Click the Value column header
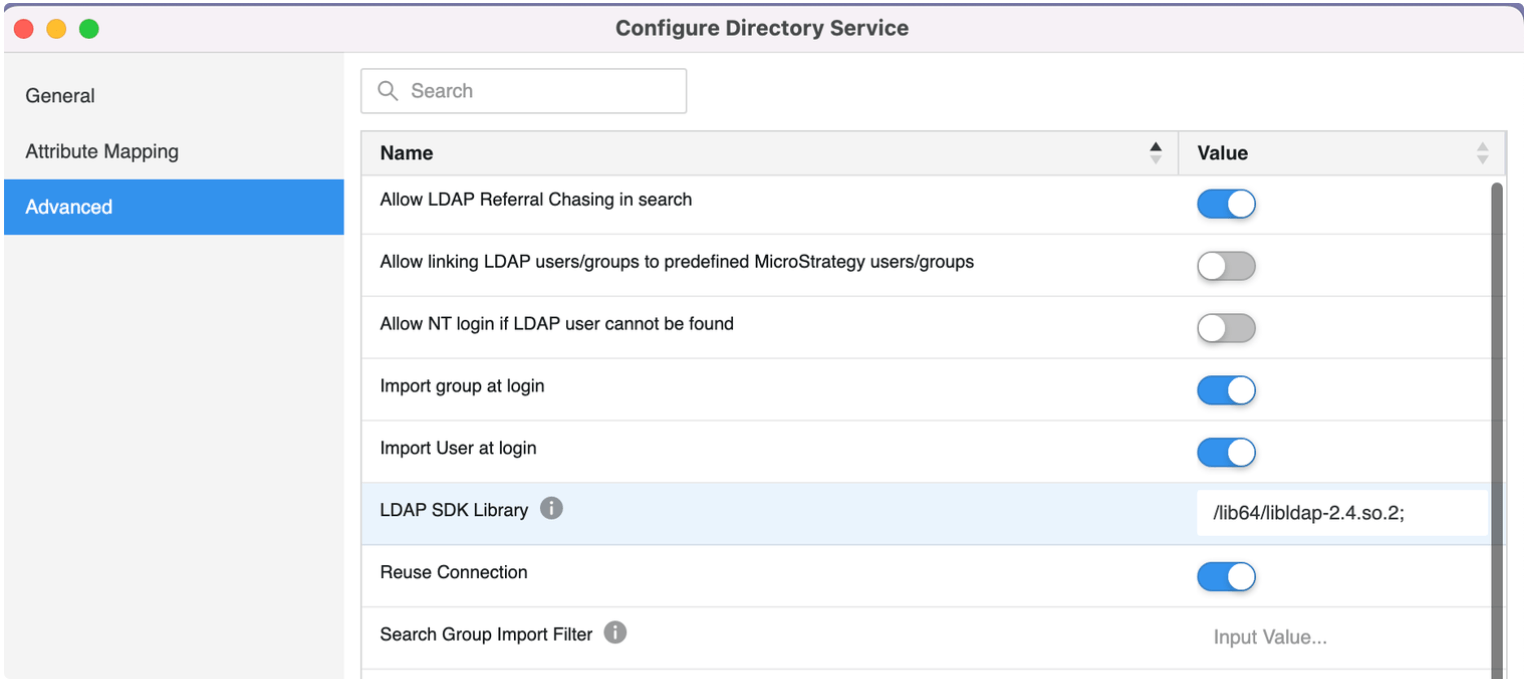The width and height of the screenshot is (1530, 682). coord(1222,153)
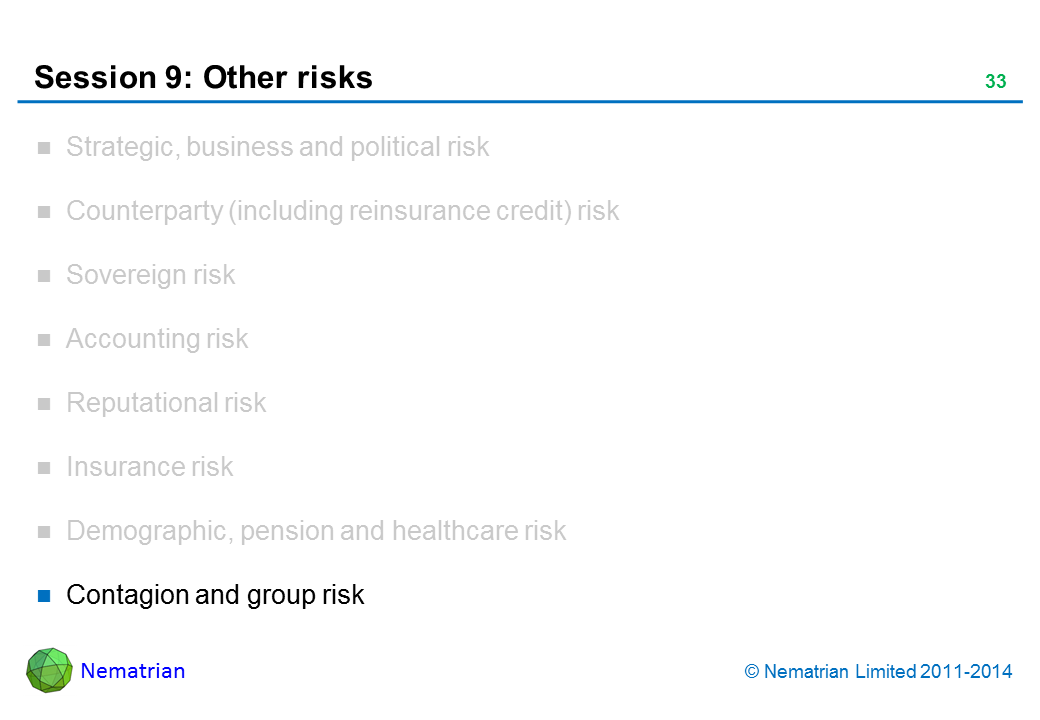Click the Reputational risk line
Screen dimensions: 1040x720
pos(166,403)
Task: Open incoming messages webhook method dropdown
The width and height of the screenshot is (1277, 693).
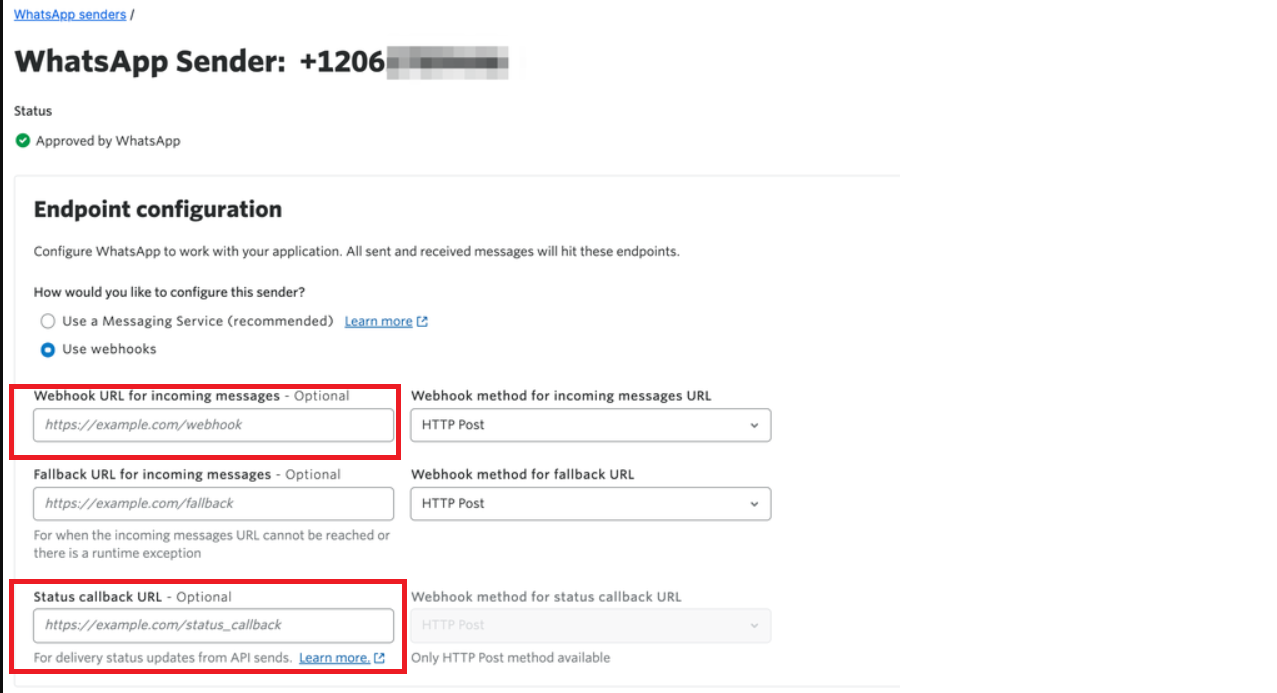Action: pyautogui.click(x=590, y=425)
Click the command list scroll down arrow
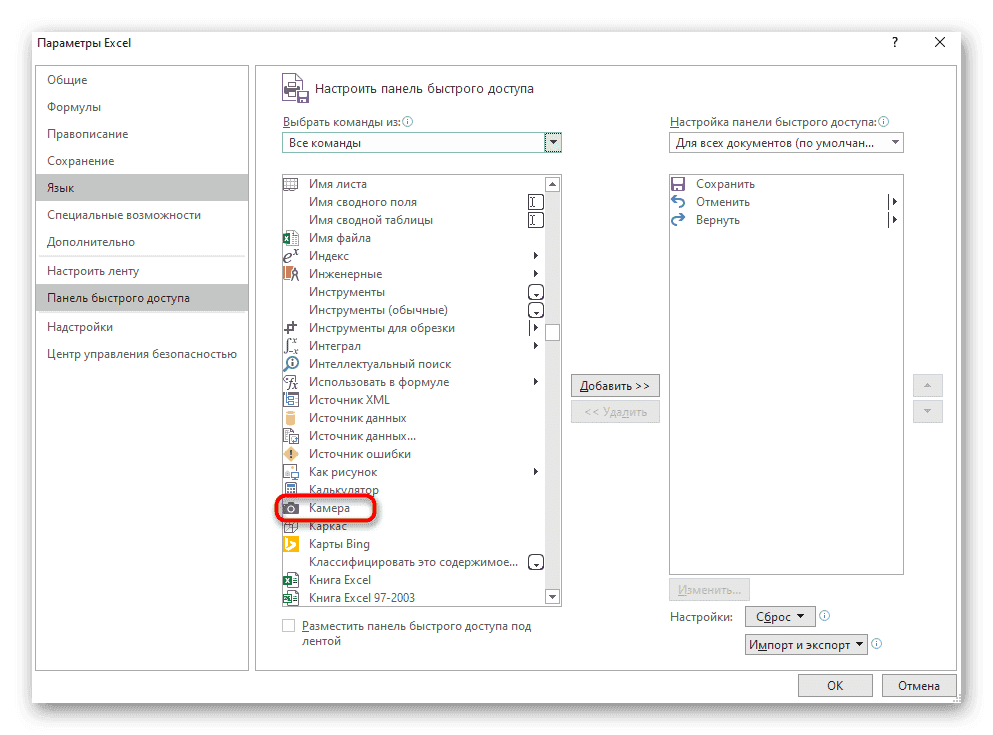Screen dimensions: 993x735 click(551, 597)
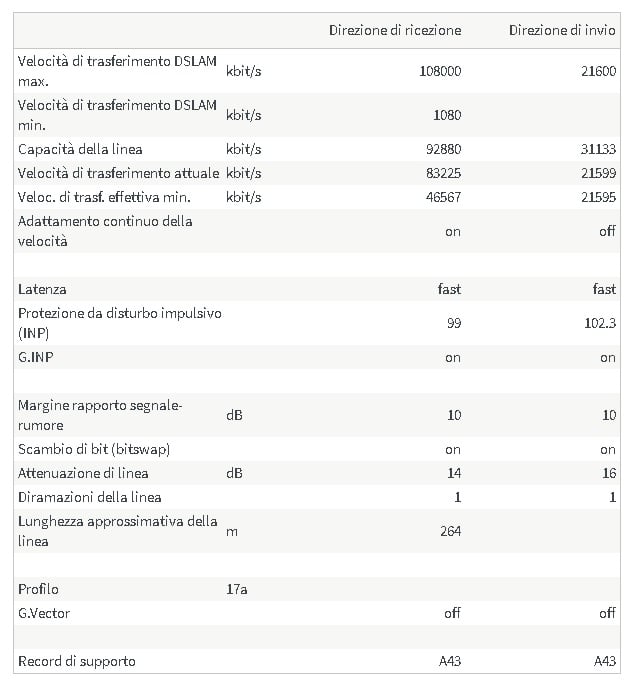
Task: Select the 92880 line capacity value
Action: pyautogui.click(x=443, y=149)
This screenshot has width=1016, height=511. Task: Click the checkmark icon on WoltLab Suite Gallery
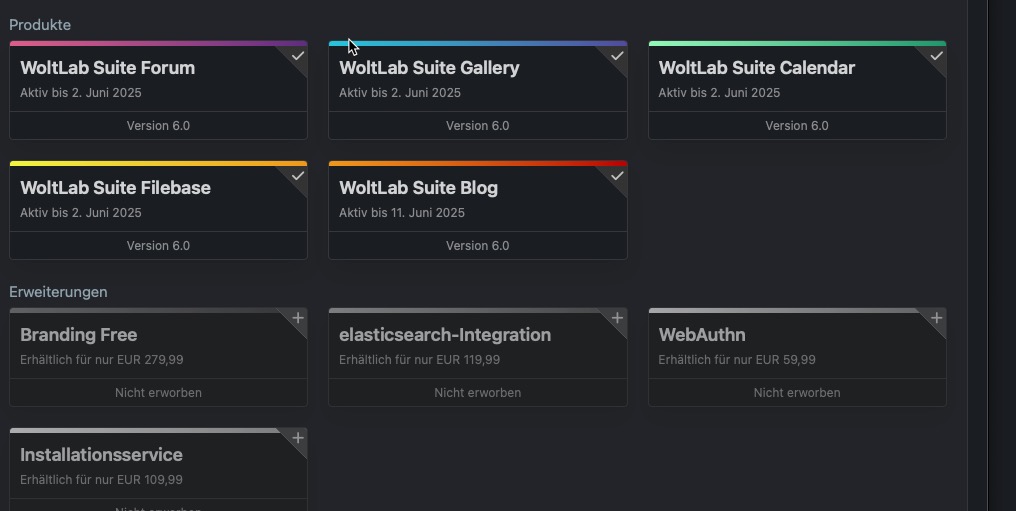pos(617,56)
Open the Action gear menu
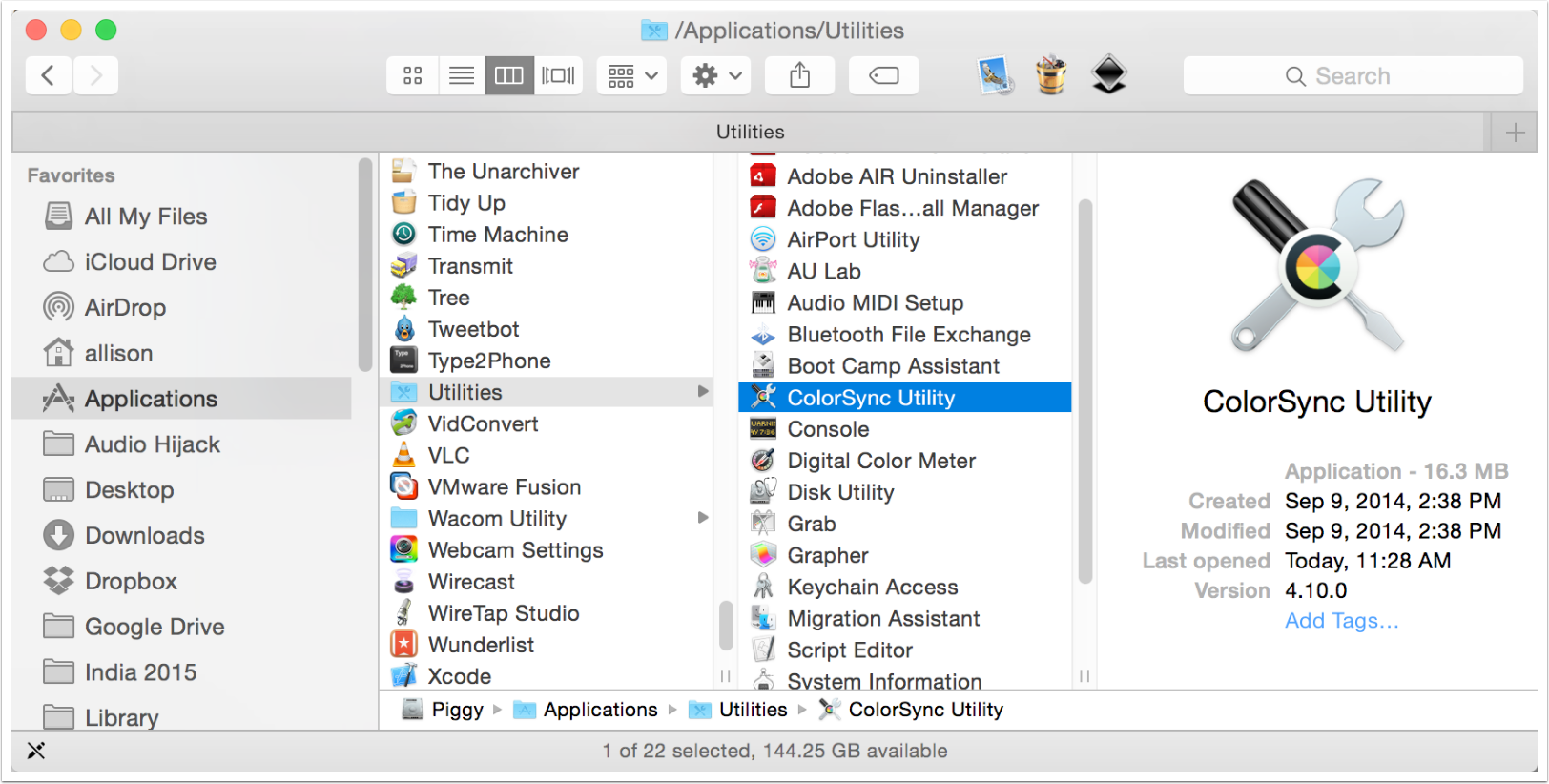Image resolution: width=1549 pixels, height=784 pixels. click(x=716, y=75)
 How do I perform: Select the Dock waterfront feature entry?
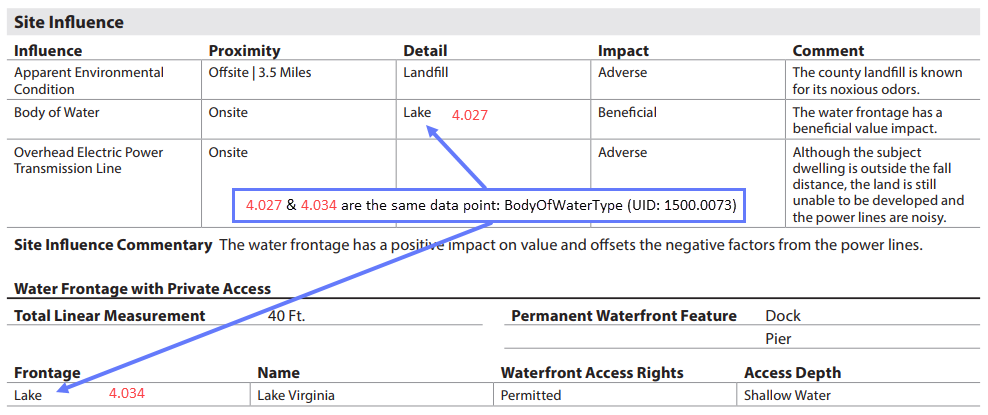point(783,316)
■ ■ ■ ■ ■ ■ ■
• EXERCISE DETAILS:
Before copying the material, set its pictures aside; then transcribe it word for word.

• SOLVED EXERCISE:
Click the Value column header
The width and height of the screenshot is (1530, 682). coord(1222,153)
Click the Reputational risk line
Screen dimensions: 1040x720
pos(166,403)
Task: Open incoming messages webhook method dropdown
The width and height of the screenshot is (1277, 693).
Action: pyautogui.click(x=590, y=425)
Click the command list scroll down arrow
Screen dimensions: 993x735 click(551, 597)
Task: Select the 92880 line capacity value
Action: pyautogui.click(x=443, y=149)
This screenshot has width=1016, height=511. Task: Click the checkmark icon on WoltLab Suite Gallery
pos(617,56)
Open the Action gear menu
Image resolution: width=1549 pixels, height=784 pixels. click(x=716, y=75)
 How do I perform: Select the Dock waterfront feature entry?
point(783,316)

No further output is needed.